In a variety of clinical situations it is important to measure certain chemical characteristics of the patient's blood such as pH, concentrations of calcium, potassium ions and hematocrit, the partial pressure of O.sub.2 and CO.sub.2 and the like. (See, for example, Fundamentals of Clinical Chemistry, Tietz, Editor, page 135 et seq., Electrochemistry; page 849 et seq., Blood Gases and Electrolytes; 1976, Saunders Company, Phila.; see also the patent to Battaglia et al. U.S. Pat. No. 4,214,968.) These situations range from a routine visit of a patient in a physician's office to monitoring during open-heart surgery. The required speed, accuracy, and similar performance characteristics vary with each situation.
Measurement of chemical characteristics of blood during open-heart surgery provides the most demanding set of criteria. Presently, blood gas analysis during major surgery is provided by repeated transfer of discrete blood samples to a permanent lab-based blood gas analyzer or by use of sensors placed in-line with the extra-corporeal blood circuit of a heart-lung machine employed to bypass the patient's heart.
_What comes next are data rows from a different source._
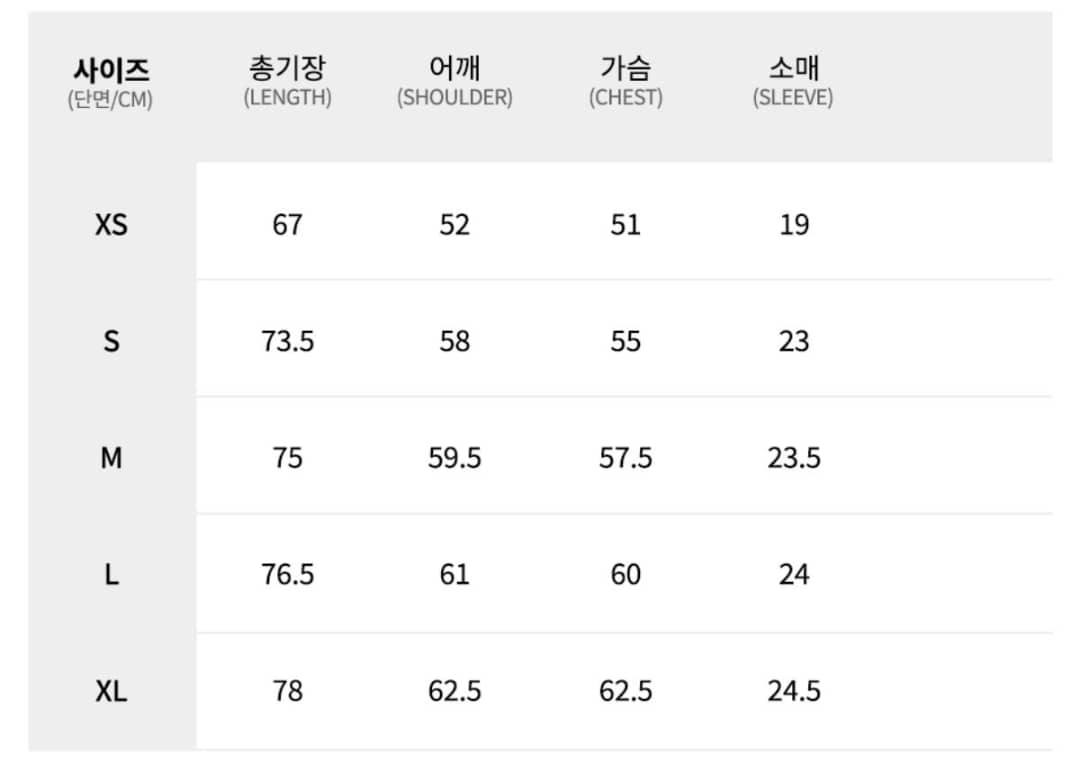Screen dimensions: 1080x770
Task: Select the XL size row label
Action: [111, 691]
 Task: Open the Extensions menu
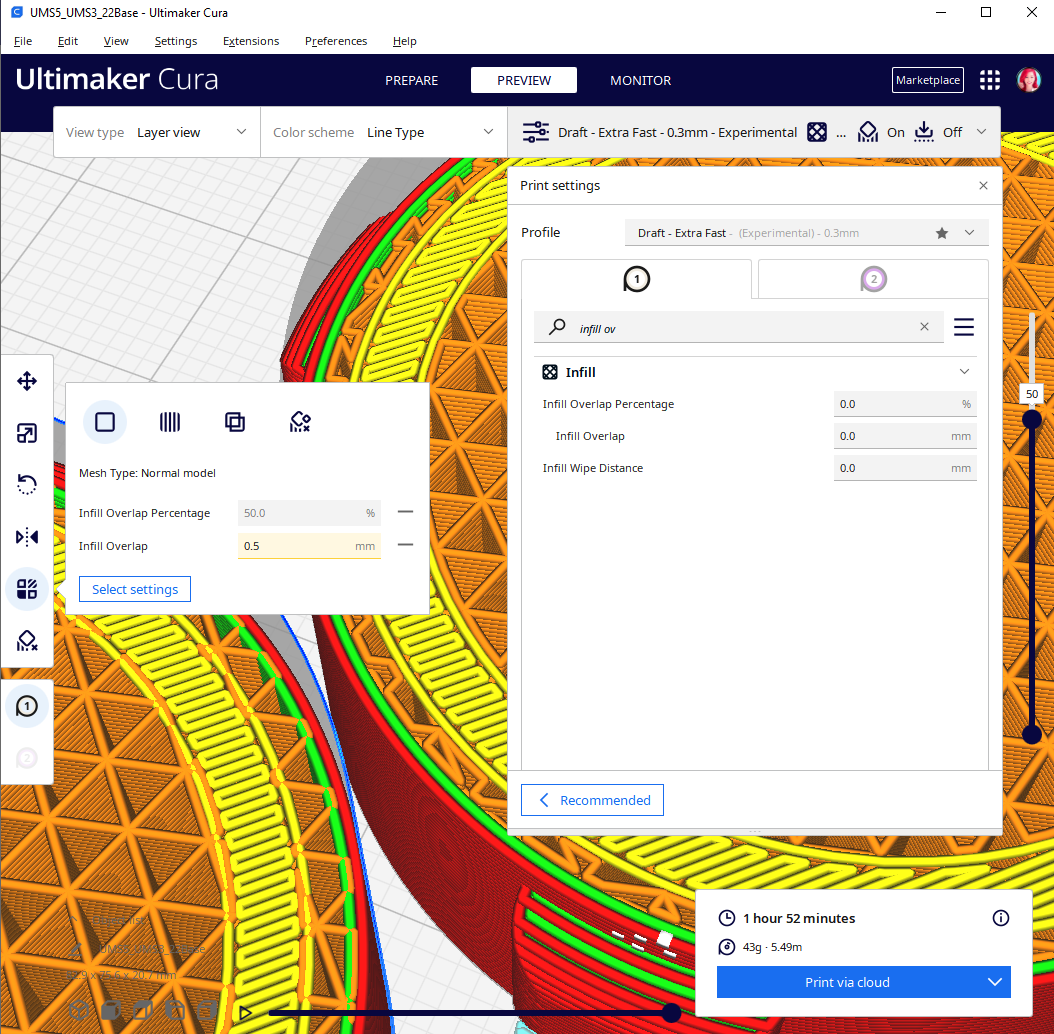click(250, 41)
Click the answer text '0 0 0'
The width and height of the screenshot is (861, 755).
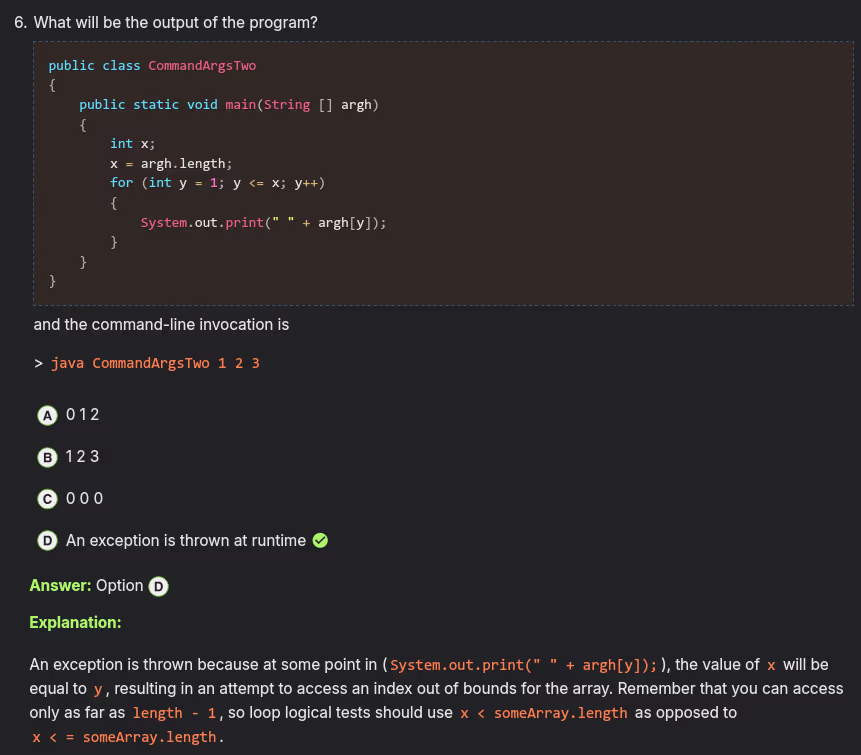tap(84, 498)
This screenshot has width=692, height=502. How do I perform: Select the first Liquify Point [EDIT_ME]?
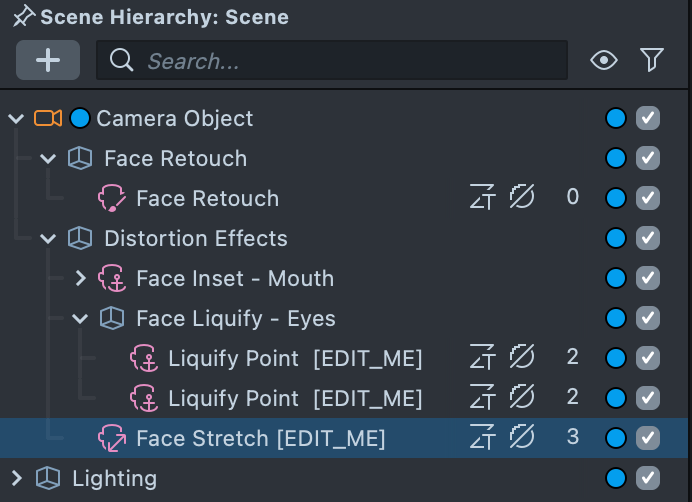294,358
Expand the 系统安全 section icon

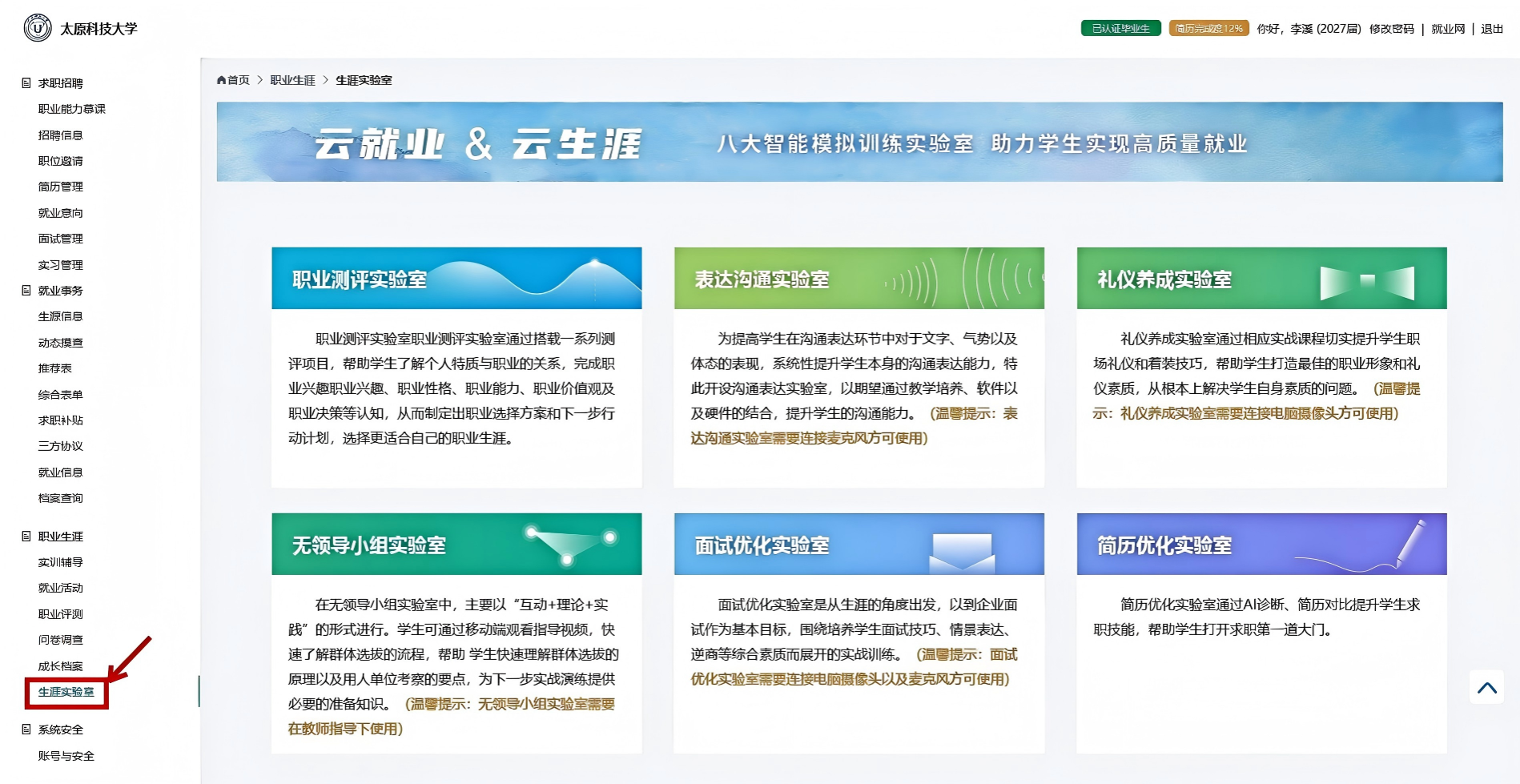click(x=26, y=730)
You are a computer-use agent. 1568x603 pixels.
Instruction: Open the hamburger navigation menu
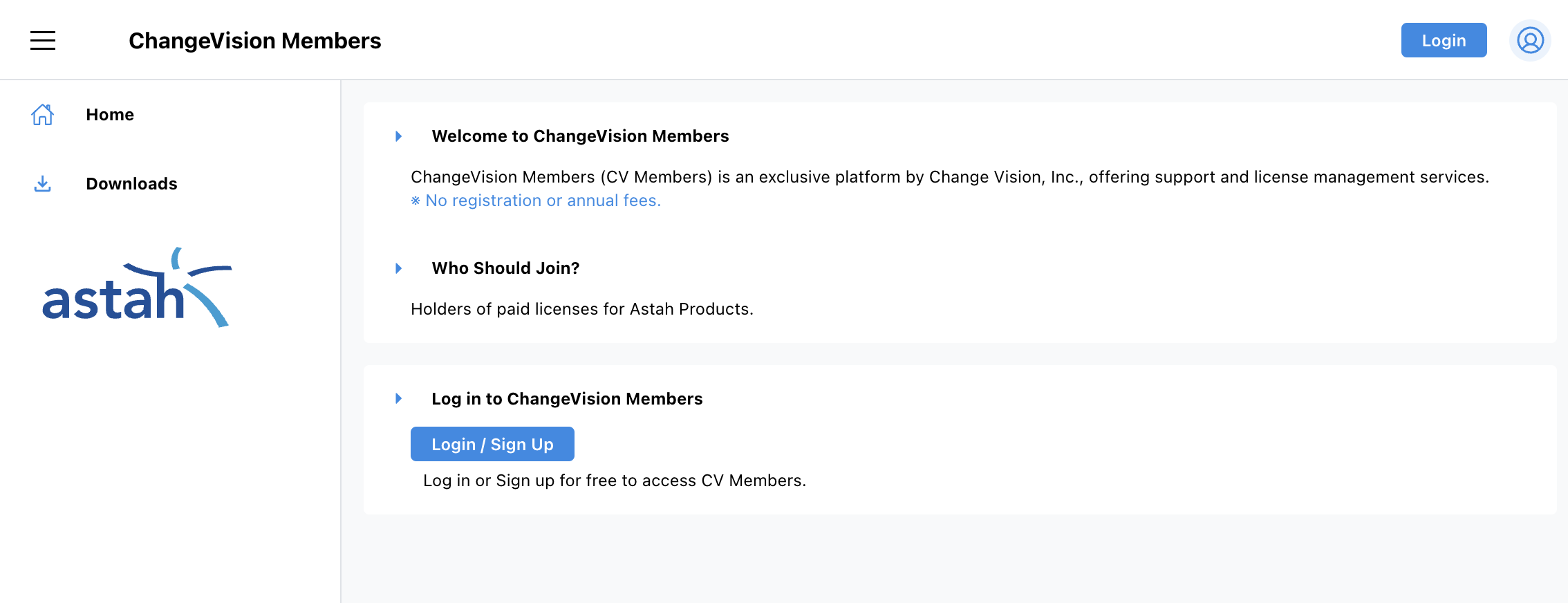[43, 41]
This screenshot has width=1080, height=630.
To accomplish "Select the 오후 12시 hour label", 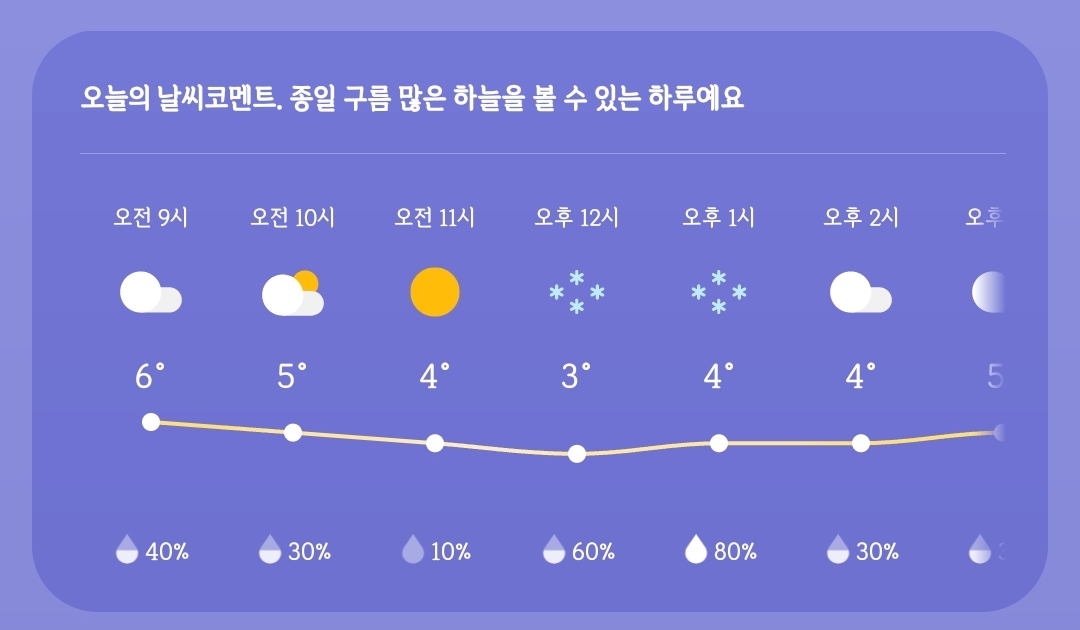I will [x=577, y=218].
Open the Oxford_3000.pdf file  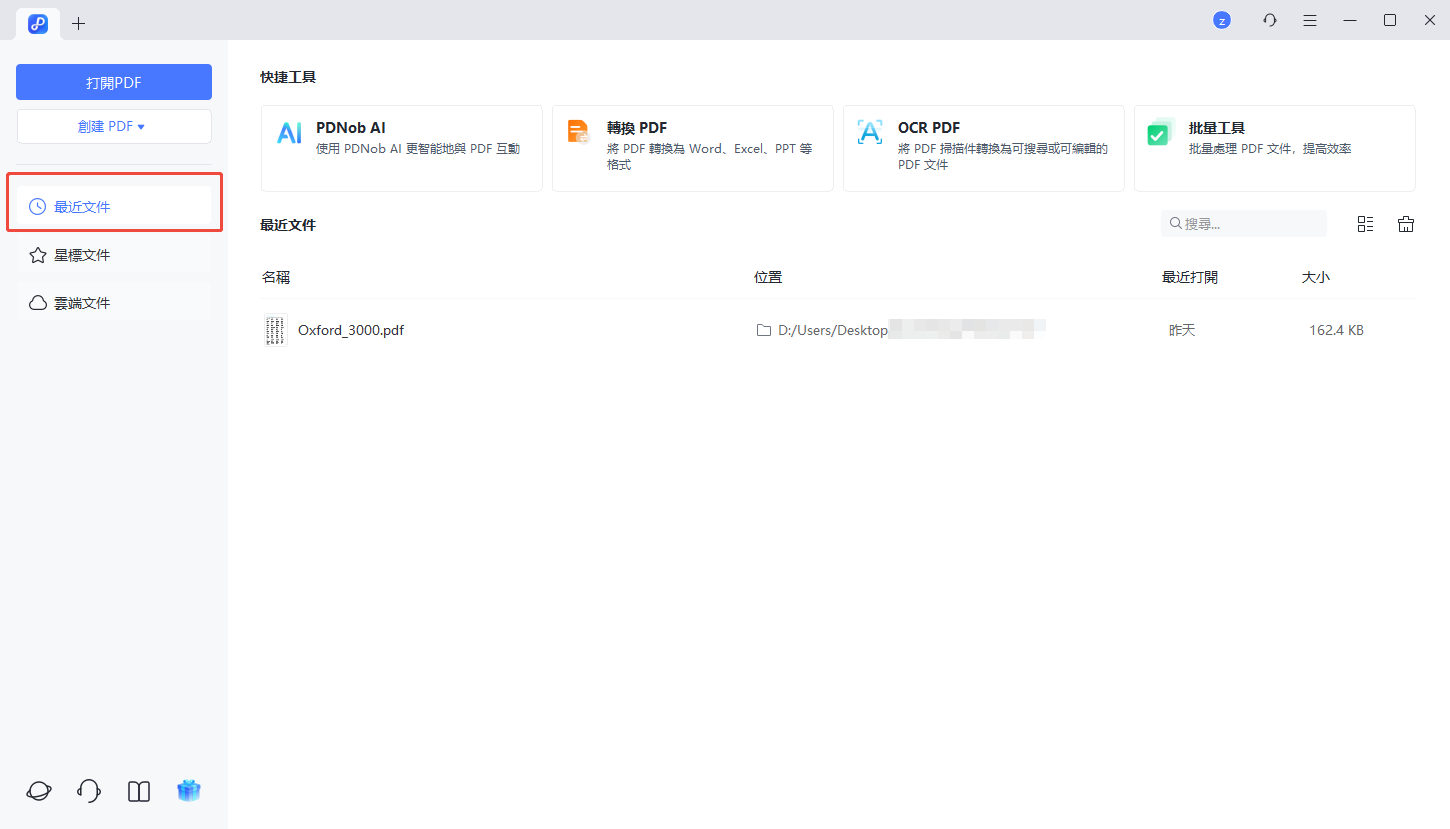pyautogui.click(x=351, y=329)
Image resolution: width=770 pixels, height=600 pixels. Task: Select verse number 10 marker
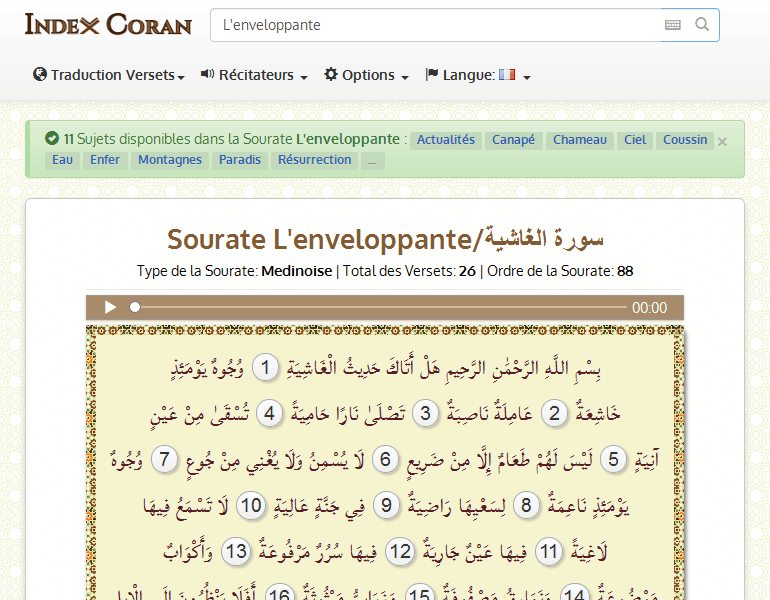250,506
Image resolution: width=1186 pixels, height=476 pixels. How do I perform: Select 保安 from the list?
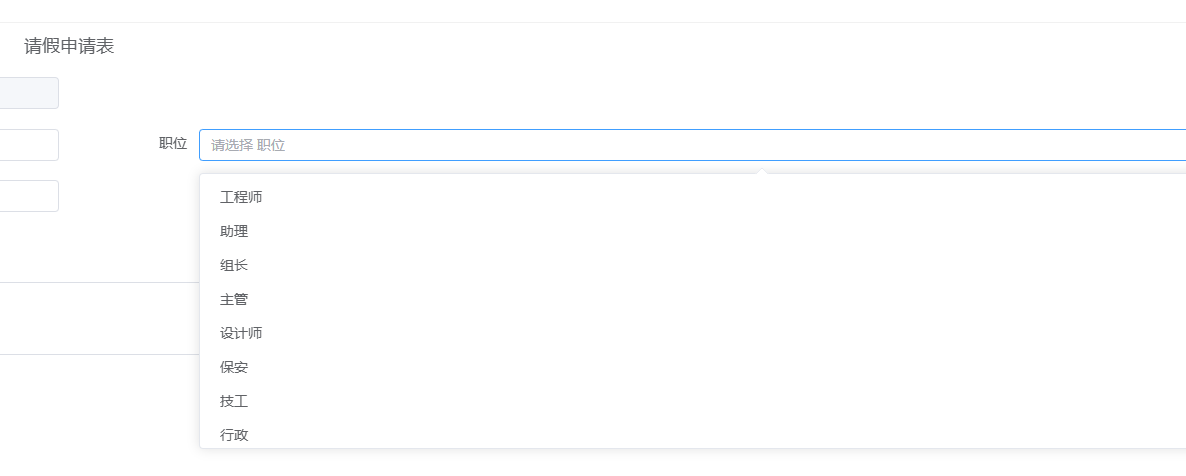pyautogui.click(x=234, y=368)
The transfer of discrete blood samples, required by blood-gas analyzers inherently increases the risk of contaminating the blood sample with ambient air, which may alter certain of the monitored characteristics. Additionally, since such analyzers are complex and costly devices, they are typically located only in the hospital lab where they need to be operated by a skilled technician, resulting in undesirable delay during surgery, critical care or intensive care. Further, such analyzers employ bubble tonometers to generate a suitable gas reference mixture by dissolving quantities of gases, stored in pressurized free-standing tanks, into the electrolyte solution. While replacement of these gas tanks is infrequently required, it is a cumbersome procedure. Finally, these existing analyzers require cleaning to decontaminate all exposed portions from the prior patient's blood prior to subsequent use.
Although use of in-line sensors minimizes both the risk of contamination during transfer and the risk of delay, these sensors have a response which normally varies or "drifts" during use; moreover, this drift is not at a constant rate. Present in-line sensors can only be calibrated before they are placed in the extracorporeal circuit. Thus, the inherent drift of these in-line sensors cannot be monitored, resulting in readings of ever decreasing reliability as time passes.